Just got my Vision Plate and I would say… its not worth it. Honestly, seems like mine got worse. I’ll try to recalibrate it again, but yeah… everything I’ve measure is actually worse than un-calibrated. We are talking about very small differences so its not the end of the world if you do a calibration and its not as good, but it is a little bit of a slap in the face.
All numbers an average of 3 measurements near the same position.
Same here but I’ve only printed a 20mm cube and my H2D is of course like all of us new (less than a month old). It will certainly need that we leave the H2D without additional calibration for several months and then redo the vision calibration to compare. I don’t think we will see any difference on a brand new printer which was calibrated from production.
I have before and after calibration on a 20mm square with a mitutoyo caliper, values ranging from 19.96 to 19.98. If I clean my jaws or push a little bit more or less, I can get on and off 0.01/0.02 so I’d say pretty much well calibrated from start.
It was on PLA basic btw, standard filament profile
You’re going to wind up spending more than 115 dollars trying to recreate it yourself, unless you already have specialized equipment that can print details that fine and accurately.
Not asking it to compensate… just expecting the baseline, single filament, single file test to be more accurate and it wasn’t, after 3 identical tests.
When you do the same thing… before and after the calibration, and get worse results with the only change being the calibration, you have to accept the data. You don’t make adjustments to get the results you want.
Haven’t tried any CF/GF filament. But don’t worry about shrinkage. Shrinkage will be a constant.
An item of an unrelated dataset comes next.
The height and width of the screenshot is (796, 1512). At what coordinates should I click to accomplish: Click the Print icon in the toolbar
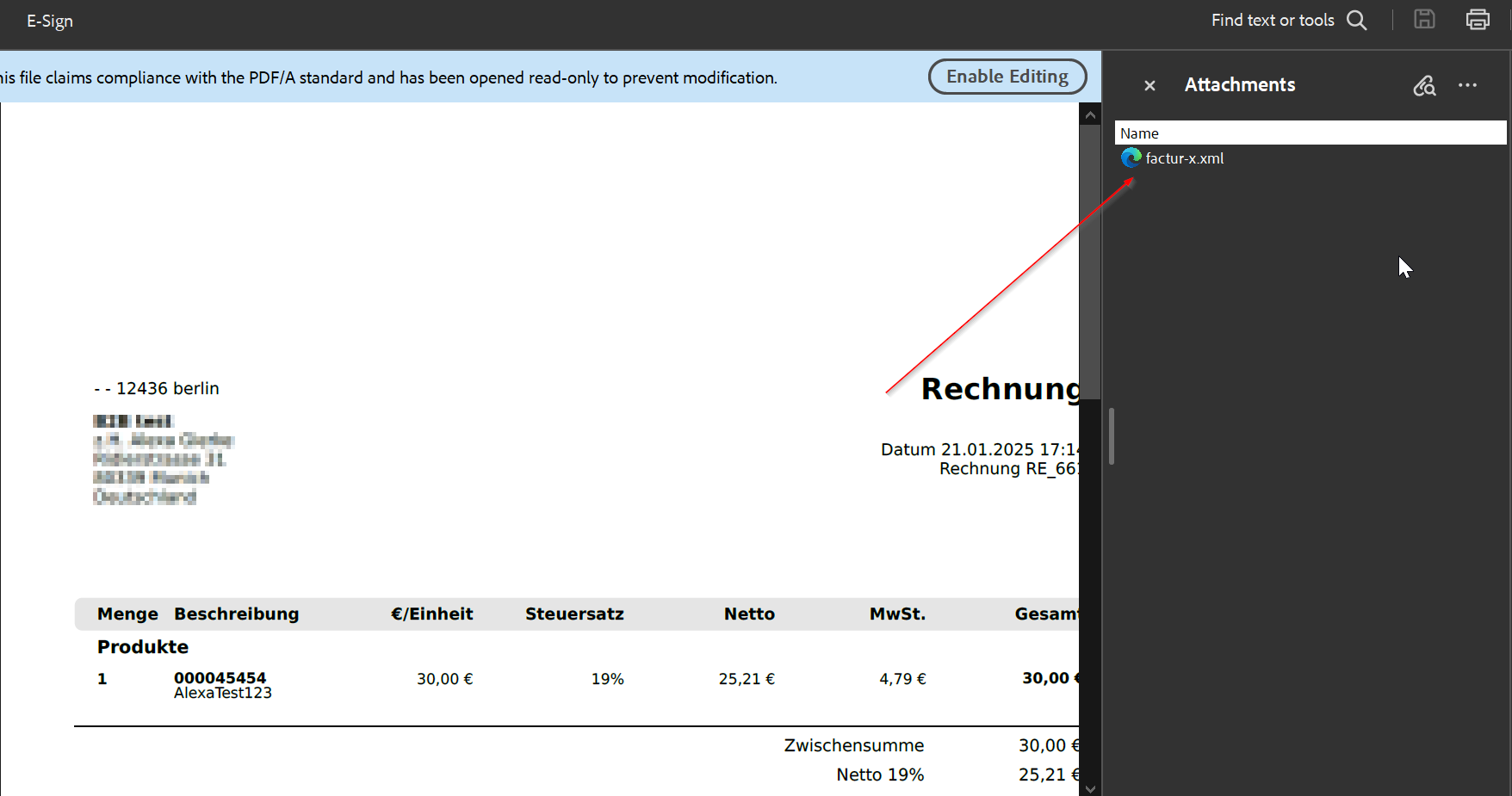tap(1478, 20)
The only requirement is environmental and procedural consistency with no significant variances.
But do you understand that you are suggesting that the Vision plate only works when you are printing CF filaments? That simply isn’t true. I think you are confusing things.
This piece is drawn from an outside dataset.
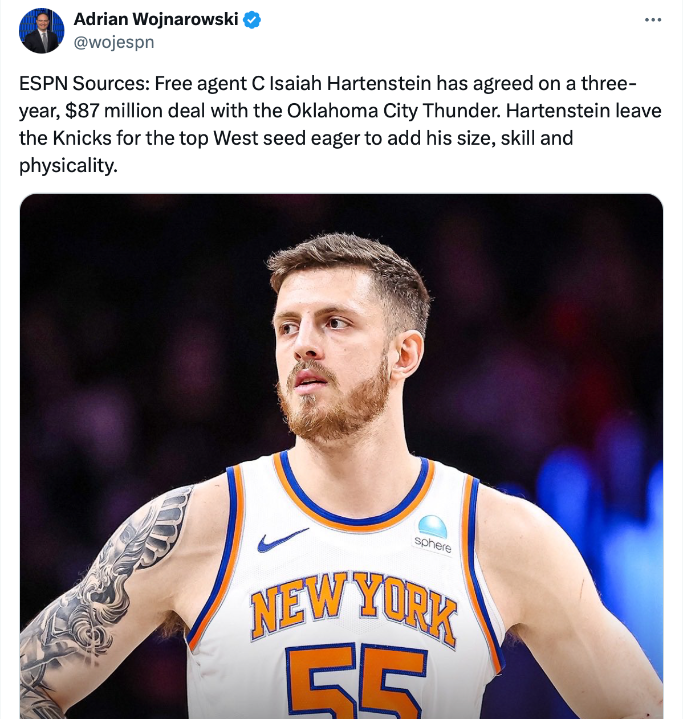Image resolution: width=683 pixels, height=719 pixels.
Task: Click Adrian Wojnarowski's profile avatar
Action: pos(41,31)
Shrinkage has no bearing on this test, just so long as the material and conditions are the same, shrinkage is a relative constant (meaning it will be the same in both sides of the test, before and after).
Changing to a CF filament filament will shrink less, but the variance will remain the same. I am only measuring the variance. This variance will be largely all X/Y motion, or what the printer thinks it is doing correctly. The fact that the machine has been very repeatable, just confirms, the numbers are the numbers.
Also with the numbers being very repeatable, I can (at any time), create a profile for the material and get the variance even tighter. But that is not what I’m measuring. I am measuring how well the Vision plate works to clean up the base inputs.
One positive that would come from using a CF filament, would be the lack of a Bambu applied shrinkage adjustment. With PLA, I’m pretty sure they have an automatic shrinkage account, but I’m not sure they do the same for other types of filament. So that would be ideal, and remove all automatic adjustments from the test. But honestly… I’ve seen enough to know what the Vision plate is good for. So, if you have a problem with accuracy, or your machine has gone through significant changes, the Vision plate can help you get back to a good place. But if your machine is working well, there just isn’t a lot in it.